Is Pono All It's Cracked Up To Be?

As I posted back in #6, I think the store is more important and has much greater potential for audiophiles. If the player increases appreciation and demand for hi-res digital audio, even better.
 
As I posted back in #6, I think the store is more important and has much greater potential for audiophiles. If the player increases appreciation and demand for hi-res digital audio, even better.

I think you nailed it Rob.
 
Pardon my ignorance but you could play Neil's Pono software on an iPhone? That wouldn't eat up storage space?
 
Pardon my ignorance but you could play Neil's Pono software on an iPhone? That wouldn't eat up storage space?
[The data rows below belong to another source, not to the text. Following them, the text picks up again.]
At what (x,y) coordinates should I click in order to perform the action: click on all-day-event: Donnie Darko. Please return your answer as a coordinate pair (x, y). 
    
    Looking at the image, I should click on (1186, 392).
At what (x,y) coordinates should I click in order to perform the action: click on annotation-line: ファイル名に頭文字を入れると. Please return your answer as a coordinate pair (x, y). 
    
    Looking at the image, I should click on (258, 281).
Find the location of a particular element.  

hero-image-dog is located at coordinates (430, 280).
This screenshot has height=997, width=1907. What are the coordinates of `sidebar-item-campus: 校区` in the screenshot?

Myles-Pono simply plays back PCM files from 16/44.1 up to 24/192. It is not an encode/decode device. The software available from the Pono site is the same as any other PCM download site except Pono "guarantees" their software to be exactly what they say it is and not simply RBCD that has been upsampled to make it appear as hi-rez.
 
As I posted back in #6, I think the store is more important and has much greater potential for audiophiles. If the player increases appreciation and demand for hi-res digital audio, even better.

honest question- how much demand for hi res audio really exists? and have they fixed the redbook upsampled to "hirez" issue.

i've really only focused on analog for the past two years.
 
Myles-Pono simply plays back PCM files from 16/44.1 up to 24/192. It is not an encode/decode device. The software available from the Pono site is the same as any other PCM download site except Pono "guarantees" their software to be exactly what they say it is and not simply RBCD that has been upsampled to make it appear as hi-rez.

how many big labels are truly hi rez now?
 
honest question- how much demand for hi res audio really exists?

First of all, I don't think 'everyone' agrees on a standard definition of hi-rez. Neal says it starts at 16/44.1, but surely others will argue that it doesn't start until you have higher bit and sample rates. If we included everyone that fits into Neal's definition of hi-rez, the demand would be higher.

and have they fixed the redbook upsampled to "hirez" issue.

I don't know who "they" are because there is no regulatory body that is monitoring websites that proclaim to sell hi-rez downloads to my knowledge. Neal claims he "fixed" it with his Pono website. If you have the Pono player and you download a file from the Pono website, a little blue light comes on to let you know you can be assured you have a pure file that is what they said it is when you downloaded it.
 
There's always going to be stuff that's not exactly as advertised (like upsampled file formats); after all this is big business we are dealing with. I look at everything I download in an audio esiting program, and spectral analysis shows all kinds of weird stuff. For exmple, the vast majority of analog tapes converted to hi-res digital have ultrasonic "spikes", but not at consistent frequencies or amplitudes between different albums. A few presumably all-digital files have these as well, but it's much much less common. Some stuff is hi-res but not as advertised, like 24/48 in a 24/96 shell or 24/96 in a 24/192 shell, but again most albums sold by all the sites (and the files sold by all the vendors tend to be the same for any given album) are what they claim to be. And there is really quite a lot available now.
 
As I posted back in #6, I think the store is more important and has much greater potential for audiophiles. If the player increases appreciation and demand for hi-res digital audio, even better.


Yep, thats what John Hamm told me (see post 8).
 
honest question- how much demand for hi res audio really exists? and have they fixed the redbook upsampled to "hirez" issue.

i've really only focused on analog for the past two years.

This is an attempt to show the masses what they are missing....a gateway drug to fidelity....an mp3 killer.
 
Wow! Good for him.

His comments on MQA from Meridian are also fascinating. Now I'm really interested to hear it.

I was wondering if anyone was going to notice that. Let's see what someone whose ears we trust hears it in THEIR system, not a Meridian system! I have to say that I don't know anyone who owns Meridian electronics or speakers. And I've heard them.
 
I was wondering if anyone was going to notice that. Let's see what someone whose ears we trust hears it in THEIR system, not a Meridian system! I have to say that I don't know anyone who owns Meridian electronics or speakers. And I've heard them.

That will be interesting.
 
Do we even know of a MQA DAC and where to get the files?